#### TASK
Rescale the material below by repeating every line, requests included, with each coordinate in the answers multiplied by 1.05 and rounded to the nearest whole number, halves rounded up. Leave all other numbers unchanged.
>> Start THE DATA
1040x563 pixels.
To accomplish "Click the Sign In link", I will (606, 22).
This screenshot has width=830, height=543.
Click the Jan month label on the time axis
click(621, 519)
>> End THE DATA
#### FINISHED ANSWER
1040x563 pixels.
To accomplish "Click the Sign In link", I will (636, 23).
This screenshot has width=830, height=543.
Click the Jan month label on the time axis
click(652, 545)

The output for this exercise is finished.